Dehydroepiandrosterone sulfate

Dehydroepiandrosterone sulfate
Names
IUPAC name
[(3S,8R,9S,10R,13S,14S)-10,13-Dimethyl-17-oxo-1,2,3,4,7,8,9,11,12,14,15,16-dodecahydrocyclopenta[a]phenanthren-3-yl] hydrogen sulfate
Other names
Prasterone sulfate
Identifiers
 Y
Abbreviations DHEAS
ChemSpider
Jmol-3D images Image
PubChem
Properties
C19H28O5S
Molar mass 368.49 g/mol
Except where otherwise noted, data are given for materials in their standard state (at 25 °C [77 °F], 100 kPa).
 Y  (: Y/N?)

Dehydroepiandrosterone sulfate or DHEA-S is a metabolite of dehydroepiandrosterone (DHEA).

Contents

  • Synthesis 1
  • Use as biomarker 2
  • Therapeutic use 3
  • Reference ranges 4
  • See also 5
  • References 6

Synthesis

Dehydroepiandrosterone sulfate is produced by the addition of a sulfate group, catalyzed by the sulfotransferase enzymes SULT1A1 and SULT1E1, which also produce estrone sulfate from estrone. DHEA sulfate can also be back-converted to DHEA through the action of steroid sulfatase.

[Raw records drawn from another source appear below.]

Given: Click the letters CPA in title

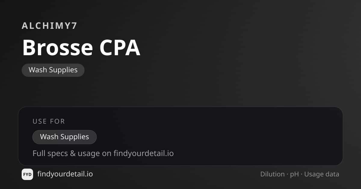Looking at the screenshot, I should [120, 48].
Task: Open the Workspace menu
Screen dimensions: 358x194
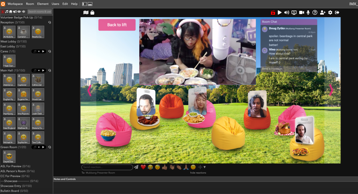Action: point(15,4)
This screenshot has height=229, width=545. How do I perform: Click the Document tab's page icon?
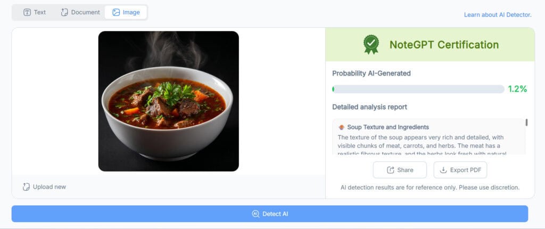coord(64,12)
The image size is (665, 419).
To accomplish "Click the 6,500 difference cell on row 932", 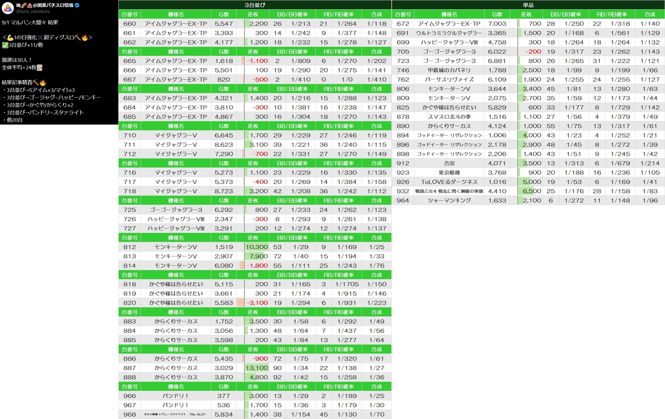I will [x=531, y=191].
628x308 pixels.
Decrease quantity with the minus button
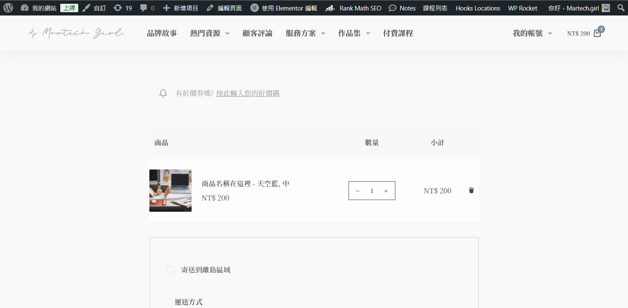[358, 191]
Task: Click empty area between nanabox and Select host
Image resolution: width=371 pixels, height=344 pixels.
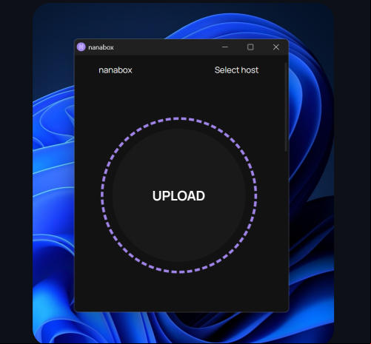Action: (x=173, y=70)
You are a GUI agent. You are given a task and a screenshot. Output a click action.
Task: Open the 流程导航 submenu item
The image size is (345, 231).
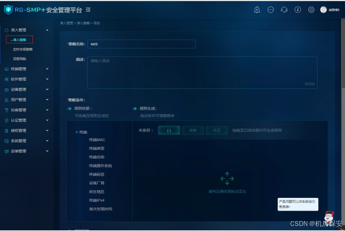click(19, 59)
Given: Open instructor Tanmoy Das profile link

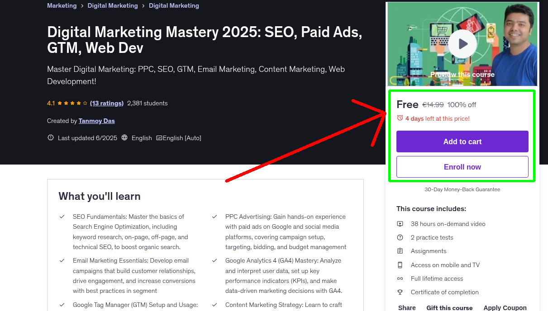Looking at the screenshot, I should click(96, 121).
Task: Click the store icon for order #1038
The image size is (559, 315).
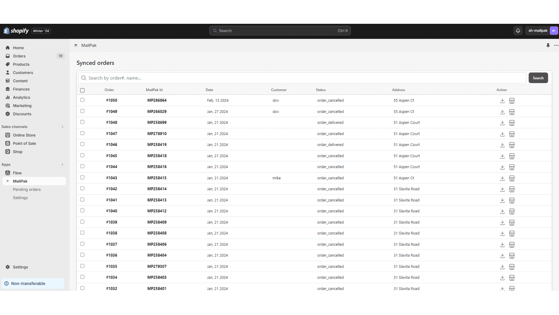Action: (512, 234)
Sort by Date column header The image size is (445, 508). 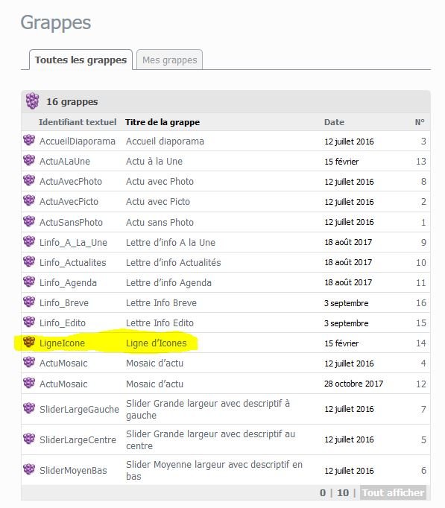click(x=334, y=122)
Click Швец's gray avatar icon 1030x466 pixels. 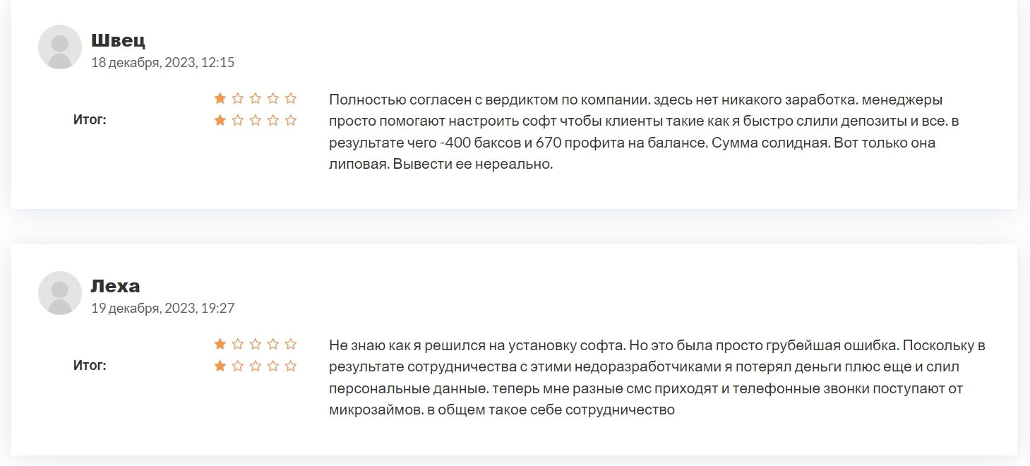tap(60, 47)
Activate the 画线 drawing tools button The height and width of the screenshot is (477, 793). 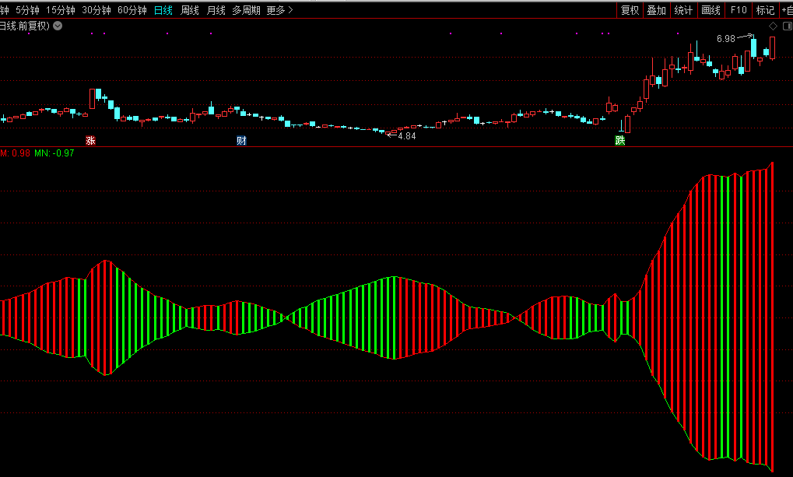(711, 10)
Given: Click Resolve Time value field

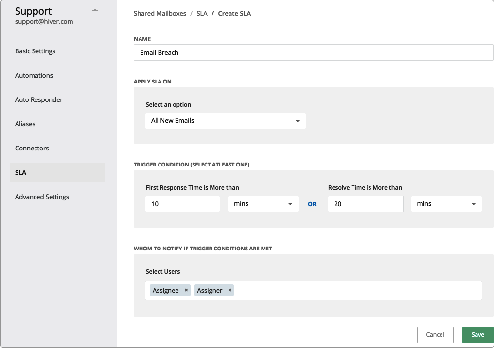Looking at the screenshot, I should click(366, 204).
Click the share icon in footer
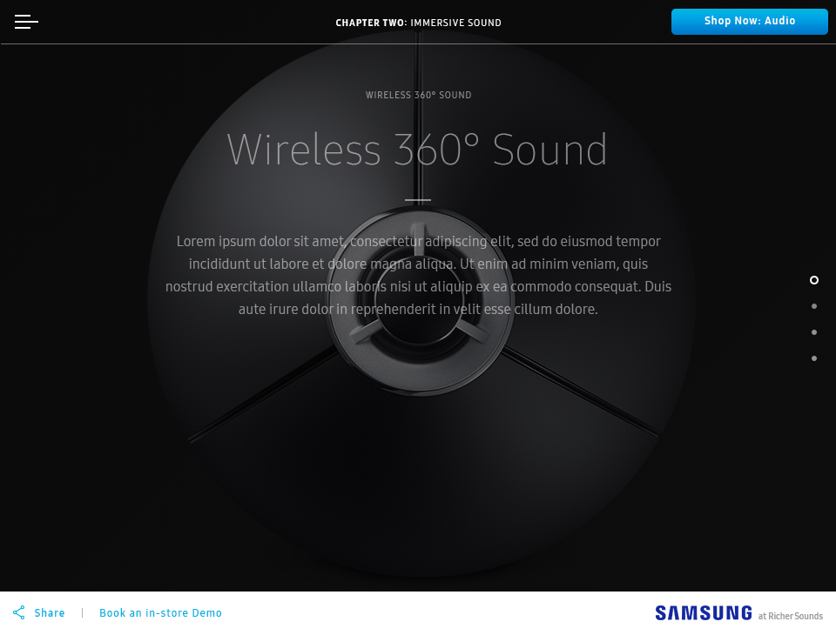Image resolution: width=836 pixels, height=635 pixels. [18, 612]
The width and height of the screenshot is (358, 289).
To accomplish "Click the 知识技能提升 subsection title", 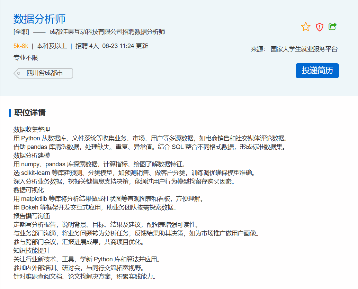I will coord(32,251).
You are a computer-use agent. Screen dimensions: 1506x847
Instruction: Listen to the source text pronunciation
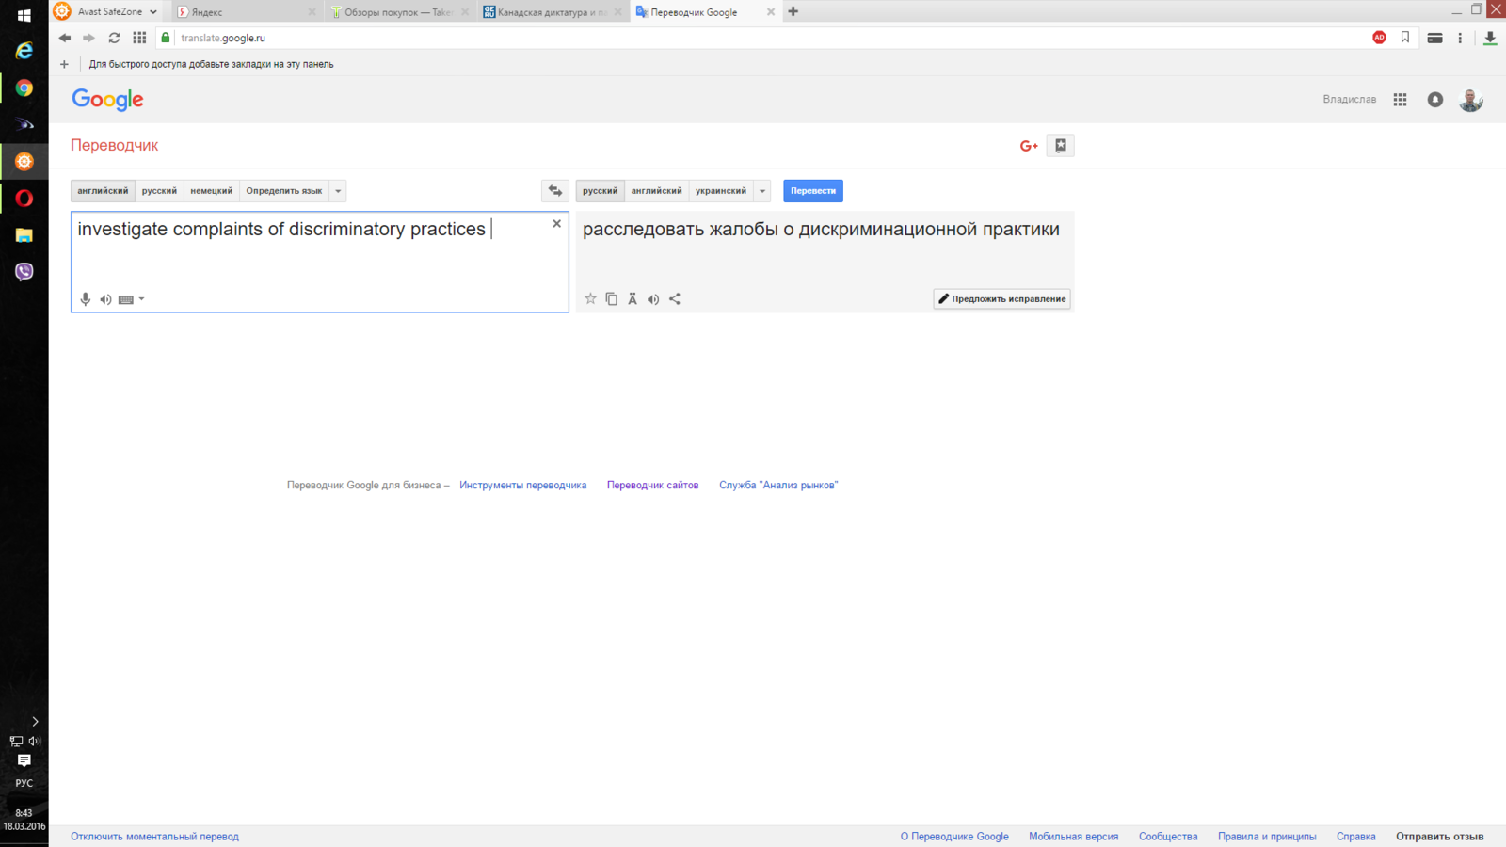point(105,299)
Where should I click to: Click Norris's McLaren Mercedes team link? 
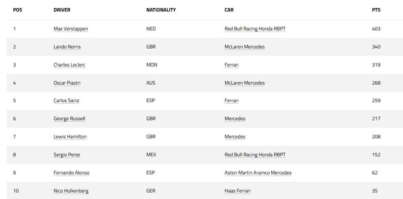click(x=244, y=47)
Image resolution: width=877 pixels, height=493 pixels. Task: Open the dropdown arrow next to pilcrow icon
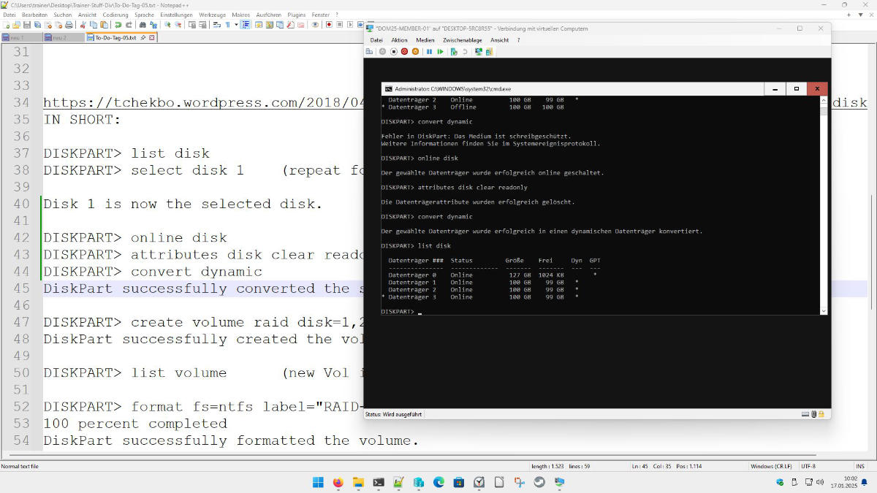236,24
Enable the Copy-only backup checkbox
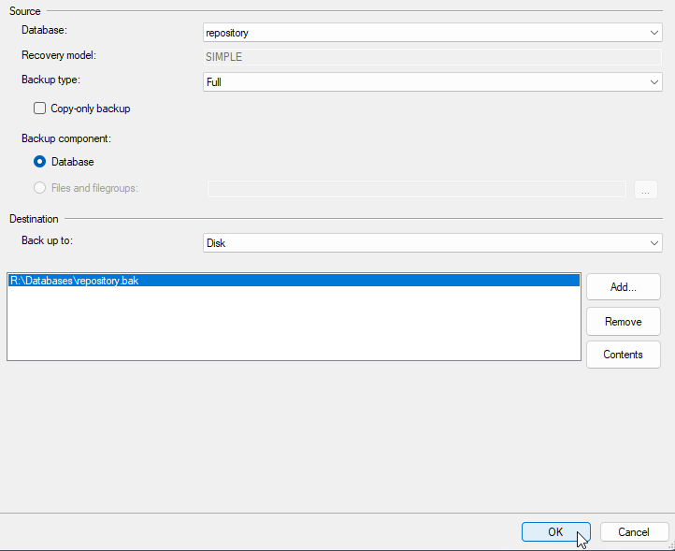Viewport: 675px width, 551px height. click(39, 109)
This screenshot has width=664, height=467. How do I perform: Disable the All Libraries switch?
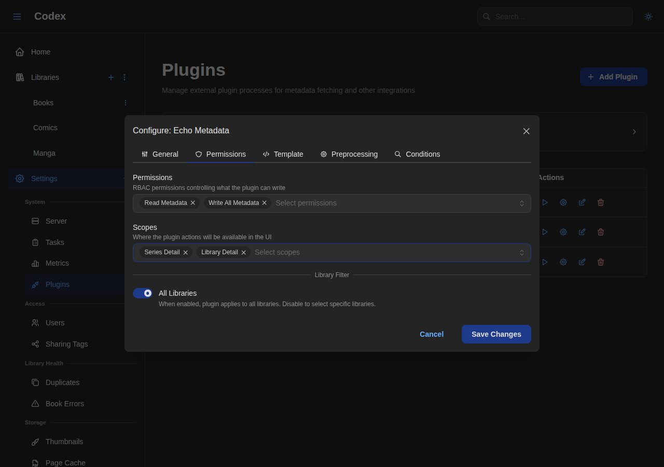[x=142, y=293]
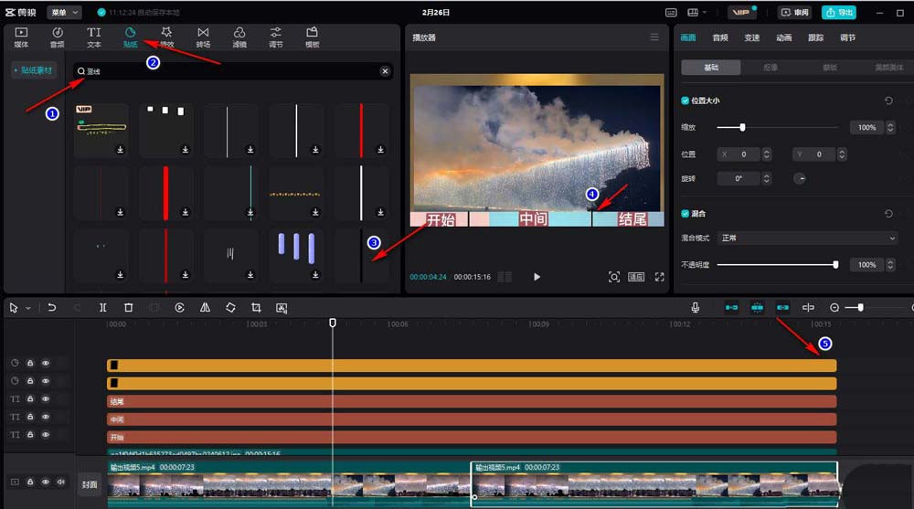Hide the 结尾 text track with eye icon
Screen dimensions: 914x509
pos(46,400)
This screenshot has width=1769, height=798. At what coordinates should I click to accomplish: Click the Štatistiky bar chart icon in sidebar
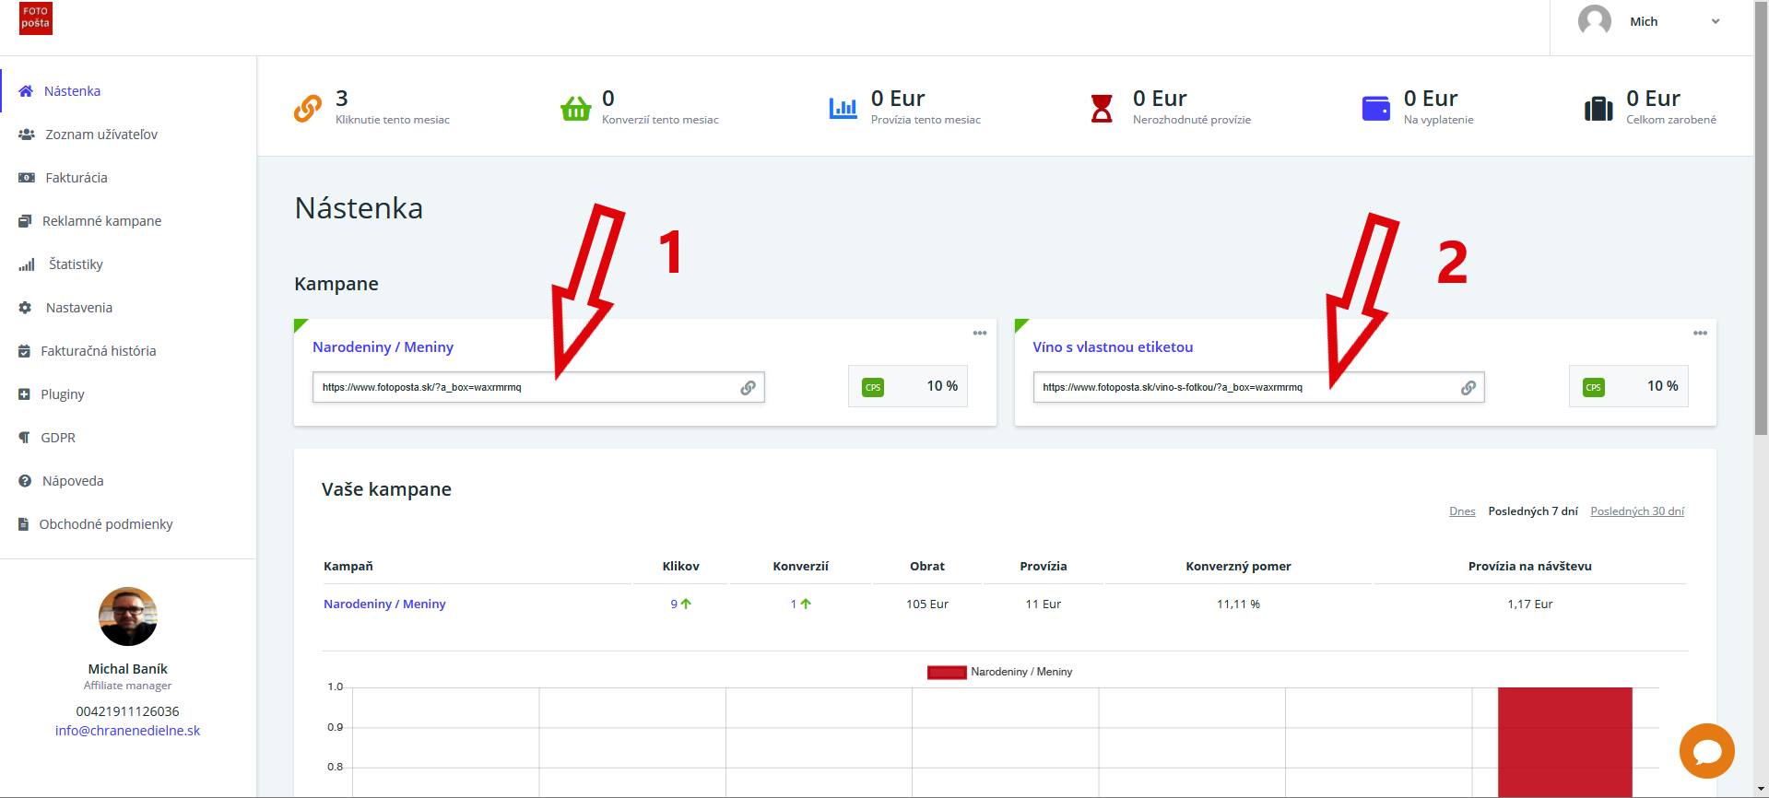(27, 264)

In the zona reticularis layer of the adrenal cortex, DHEA-sulfate is generated by SULT2A1.[1] This layer of the adrenal cortex is thought to be the primary source of serum DHEA-sulfate. DHEA sulfate levels decline as a person ages as the reticularis layer diminishes in size.

Use as biomarker

Dehydroepiandrosterone sulfate levels above 1890 micromol/L or 700-800 µg/dL are highly suggestive of adrenal dysfunction because DHEA-S is made exclusively by the adrenal glands.[2][3] Presence of DHEA-S is therefore used to rule out ovarian or testicular origin of excess androgen.

Therapeutic use

The Endocrine Society recommends against the therapeutic use of DHEA sulfate in both healthy women and those with adrenal insufficiency, as their role is not clear from studies performed so far.[4] The routine use of DHEAS and other androgens is discouraged in the treatment of women with low androgen levels due to hypopituitarism, adrenal insufficiency, menopause due to ovarian surgery, glucocorticoid use, or other conditions associated with low androgen levels; this is because there are limited data supporting improvement in signs and symptoms with therapy and no long-term studies of risk.[4]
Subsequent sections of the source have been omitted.